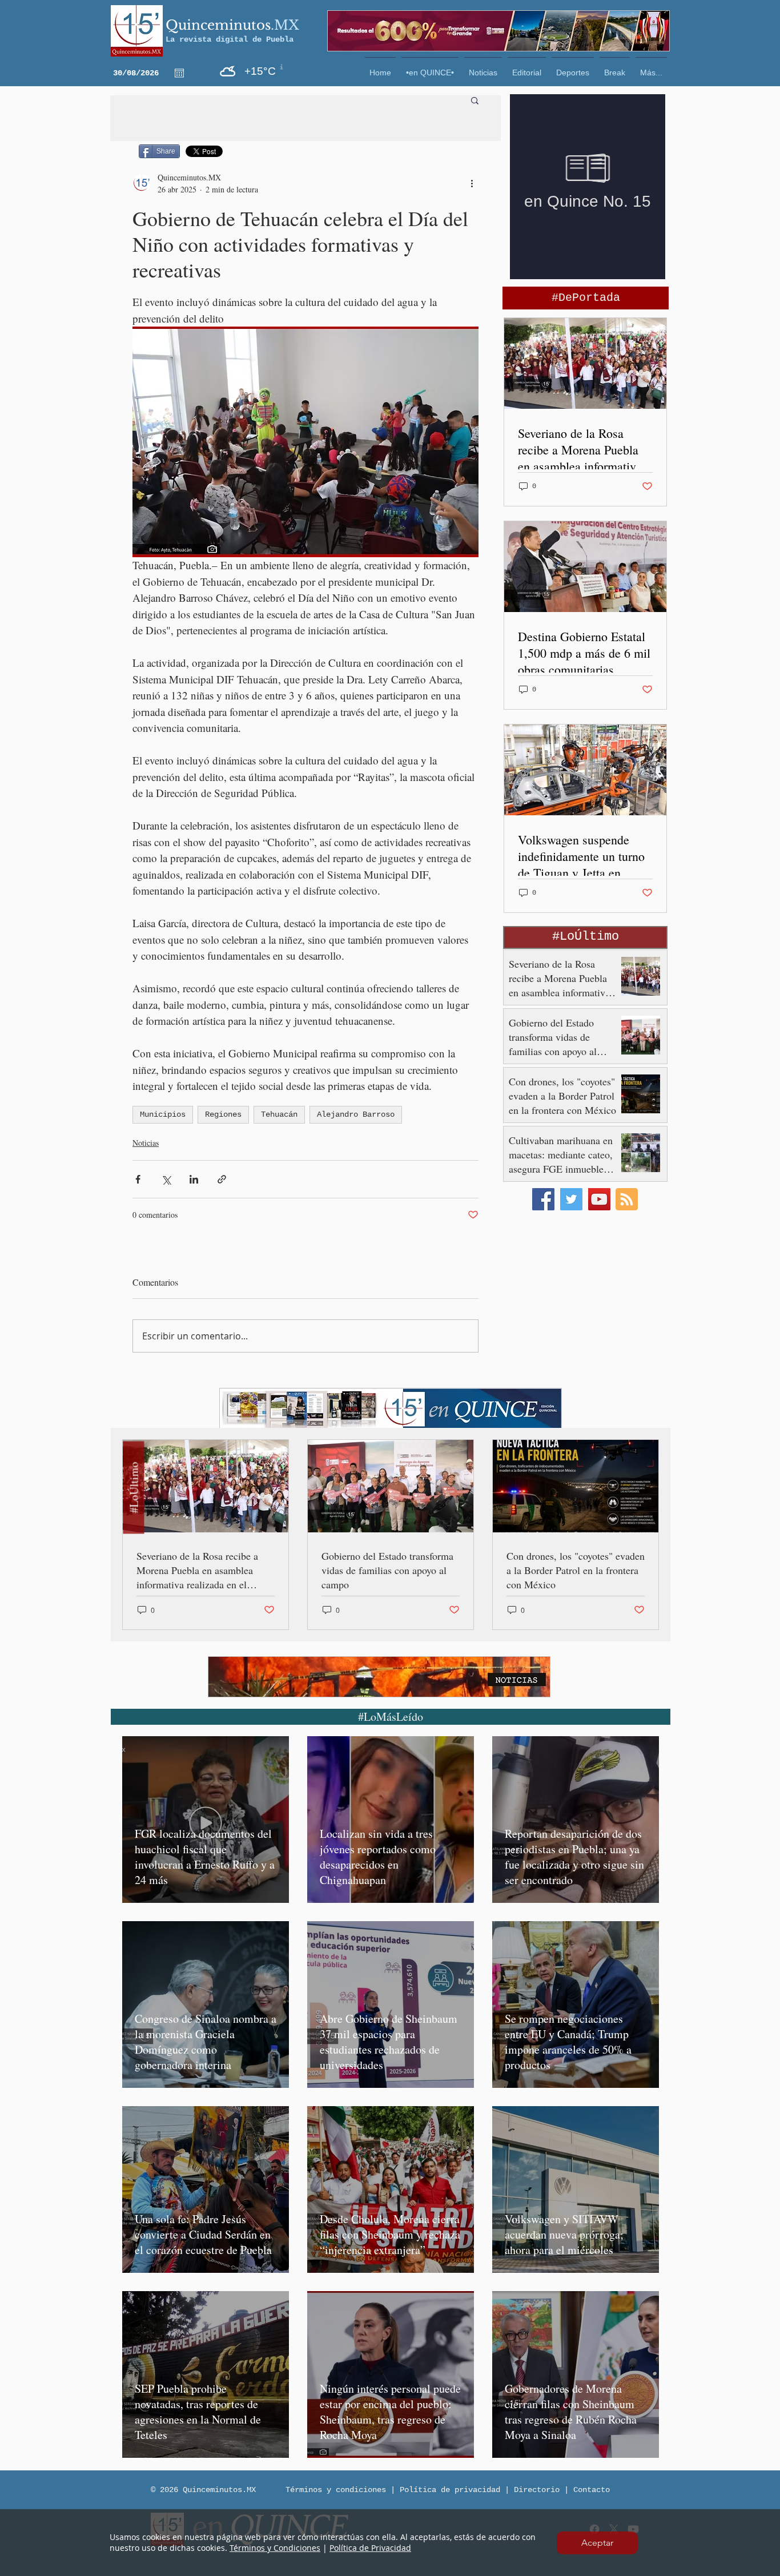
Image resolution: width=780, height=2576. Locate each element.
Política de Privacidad (370, 2547)
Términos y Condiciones (275, 2547)
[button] (597, 2542)
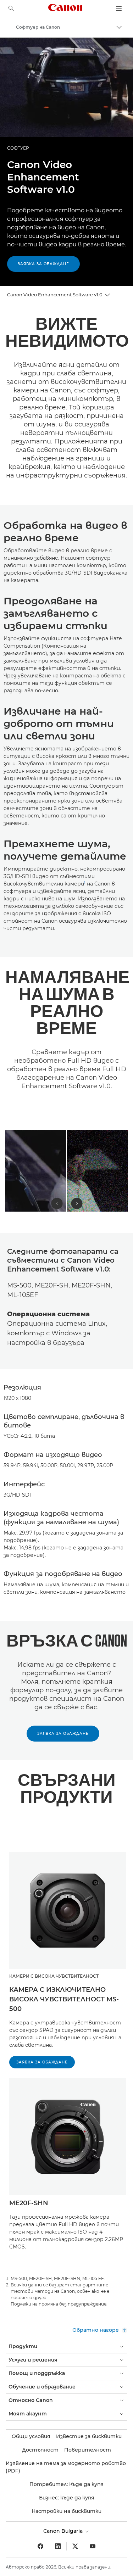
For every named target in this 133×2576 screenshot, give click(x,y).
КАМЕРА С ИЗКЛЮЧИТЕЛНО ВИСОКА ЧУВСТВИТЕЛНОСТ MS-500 (64, 1999)
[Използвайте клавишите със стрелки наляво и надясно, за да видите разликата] (66, 1171)
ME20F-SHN (28, 2203)
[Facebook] (40, 2546)
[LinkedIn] (58, 2546)
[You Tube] (92, 2546)
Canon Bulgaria (63, 2531)
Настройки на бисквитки (66, 2511)
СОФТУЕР (18, 148)
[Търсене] (11, 8)
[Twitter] (75, 2546)
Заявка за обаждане (43, 264)
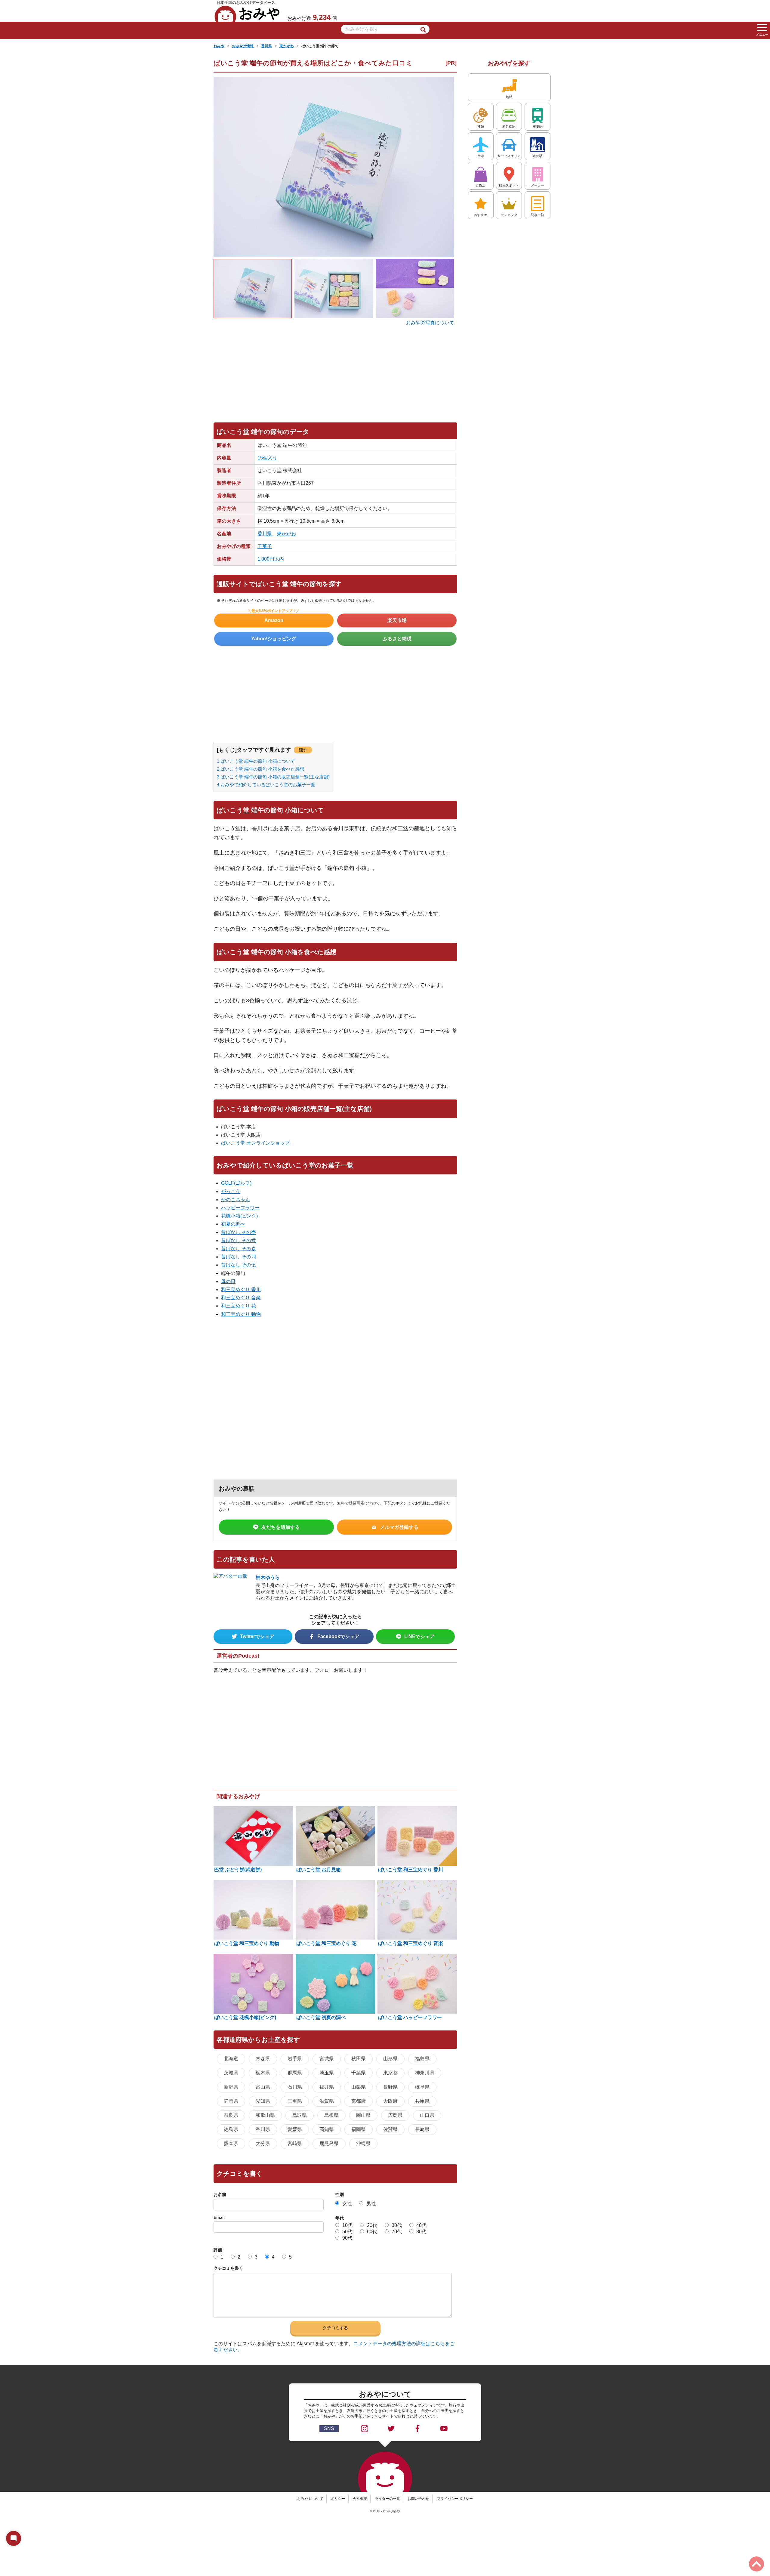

........

TASK:
Line by line, output the material above exactly, passing over the pictures.

RESULT OF THE EXERCISE:
Image resolution: width=780, height=2576. Locate each element.
Política de Privacidad (370, 2547)
Términos y Condiciones (275, 2547)
[button] (597, 2542)
For every named target in this 133×2576 screenshot, give click(x,y).
КАМЕРА С ИЗКЛЮЧИТЕЛНО ВИСОКА ЧУВСТВИТЕЛНОСТ MS-500 (64, 1999)
[Използвайте клавишите със стрелки наляво и надясно, за да видите разликата] (66, 1171)
ME20F-SHN (28, 2203)
[Facebook] (40, 2546)
[LinkedIn] (58, 2546)
[You Tube] (92, 2546)
Canon Bulgaria (63, 2531)
Настройки на бисквитки (66, 2511)
СОФТУЕР (18, 148)
[Търсене] (11, 8)
[Twitter] (75, 2546)
Заявка за обаждане (43, 264)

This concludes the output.